*** Study text ***

Roanoke Times Copyright (c) 1995, Landmark Communications, Inc. DATE: SUNDAY, February 20, 1994 TAG: 9402200064 SECTION: NATIONAL/INTERNATIONAL PAGE: A-1 EDITION: METRO SOURCE: Associated Press DATELINE: SAN FRANCISCO LENGTH: Medium
In the post-antibiotic world, the simplest infections could quickly escalate into fatal illnesses, said Alexander Tomasz of Rockefeller University in New York City.
The first antibiotic, penicillin, became widely available in 1940. For 50 years, most bacterial infections have been treatable. Certain uncommon bacteria already have developed untreatable strains, though. Tomasz said laboratory experiments have proven the same thing can happen with common bacteria.
Tomasz, a leading authority on bacteria that are resistant to antibiotics, sounded the alarm at the annual meeting of the American Association for the Advancement of Science. Doctors at the federal Centers for Disease Control and Prevention in Atlanta share his concern.
"It's potentially an extremely serious problem," said Dr. Mitchell Cohen of the CDC.
Any new drugs that might be developed to cope with the deadly bacteria are at least five to seven years away, and drug companies are not pursuing them eagerly, Cohen said.
Certain strains of pneumococcus are treatable by only one antibiotic, called vancomycin, the researchers said. If those bacteria become resistant to vancomycin, too, there will be no treatment for them at all.
Pneumococcus bacteria cause hundreds of thousands of cases of pneumonia in the United States each year. The bacteria also are responsible for perhaps half of the 24 million annual office visits to American pediatricians for treatment of earaches, Cohen said.
Certain strains of enterococcus, which cause wound and blood infections, already have become resistant to vancomycin and all other known antibiotics.
Researchers know that such resistant bacteria can cover the globe in a matter of years. They have seen what happened with penicillin.
Before 1980, only a few scattered cases were reported of pneumococcus that were resistant to penicillin. But that year, penicillin-resistant strains began appearing everywhere. They are now common worldwide.
Spread has occurred quickly with the untreatable form of enterococcus, too. In one New York hospital, the untreatable strain wasn't present in 1989. By 1992, it was responsible for 58 percent of the infections with that species of enterococcus, Tomasz said.
"If you get the infection," he said, "you are in the Almighty's hands."

*** End of Study text ***
*** Data shown ***

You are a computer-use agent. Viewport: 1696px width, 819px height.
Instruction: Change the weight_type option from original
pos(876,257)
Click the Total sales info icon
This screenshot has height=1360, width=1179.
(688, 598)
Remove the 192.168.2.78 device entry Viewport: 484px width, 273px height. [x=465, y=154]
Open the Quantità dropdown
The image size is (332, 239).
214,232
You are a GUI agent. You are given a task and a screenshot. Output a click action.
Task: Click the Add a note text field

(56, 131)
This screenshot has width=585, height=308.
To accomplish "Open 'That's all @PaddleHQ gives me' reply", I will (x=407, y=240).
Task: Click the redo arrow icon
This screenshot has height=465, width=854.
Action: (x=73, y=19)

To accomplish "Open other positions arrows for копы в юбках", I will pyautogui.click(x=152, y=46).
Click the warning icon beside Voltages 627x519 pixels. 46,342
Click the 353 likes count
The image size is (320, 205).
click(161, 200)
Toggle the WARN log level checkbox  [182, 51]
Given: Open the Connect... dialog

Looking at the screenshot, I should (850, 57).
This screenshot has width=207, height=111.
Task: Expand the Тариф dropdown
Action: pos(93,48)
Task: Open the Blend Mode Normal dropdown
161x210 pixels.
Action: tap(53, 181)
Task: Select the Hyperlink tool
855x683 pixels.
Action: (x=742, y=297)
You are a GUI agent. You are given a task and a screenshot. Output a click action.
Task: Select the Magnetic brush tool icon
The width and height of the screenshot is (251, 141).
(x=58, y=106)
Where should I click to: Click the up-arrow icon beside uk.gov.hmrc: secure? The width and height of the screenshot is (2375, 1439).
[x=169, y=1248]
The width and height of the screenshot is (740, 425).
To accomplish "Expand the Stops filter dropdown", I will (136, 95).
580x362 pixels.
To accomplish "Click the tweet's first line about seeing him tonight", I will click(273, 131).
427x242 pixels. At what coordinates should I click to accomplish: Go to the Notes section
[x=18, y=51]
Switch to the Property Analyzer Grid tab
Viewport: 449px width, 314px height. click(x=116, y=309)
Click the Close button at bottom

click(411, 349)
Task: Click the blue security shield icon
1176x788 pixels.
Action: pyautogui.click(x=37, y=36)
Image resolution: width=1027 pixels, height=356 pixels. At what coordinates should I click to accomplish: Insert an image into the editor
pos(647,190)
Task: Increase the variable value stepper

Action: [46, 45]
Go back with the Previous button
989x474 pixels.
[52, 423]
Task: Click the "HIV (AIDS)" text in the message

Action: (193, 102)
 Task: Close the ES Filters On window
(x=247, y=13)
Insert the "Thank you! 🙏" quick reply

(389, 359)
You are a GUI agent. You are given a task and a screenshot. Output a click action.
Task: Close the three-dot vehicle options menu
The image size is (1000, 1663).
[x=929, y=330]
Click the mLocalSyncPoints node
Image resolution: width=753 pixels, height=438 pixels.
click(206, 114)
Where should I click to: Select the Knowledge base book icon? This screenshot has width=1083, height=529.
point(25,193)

*** End of Data shown ***

What the task asks —
Check each statement against the article on antibiotic-resistant bacteria, answering yes or no and quoting the words that decide it.
1. Penicillin became widely available in 1940.
2. Drug companies are eagerly pursuing new drugs against the deadly bacteria.
3. By 1992, the untreatable strain caused 58 percent of infections with that species of enterococcus in one New York hospital.

Exercise solution —
1. Yes: "The first antibiotic, penicillin, became widely available in 1940."
2. No: "drug companies are not pursuing them eagerly"
3. Yes: "By 1992, it was responsible for 58 percent of the infections with that species of enterococcus"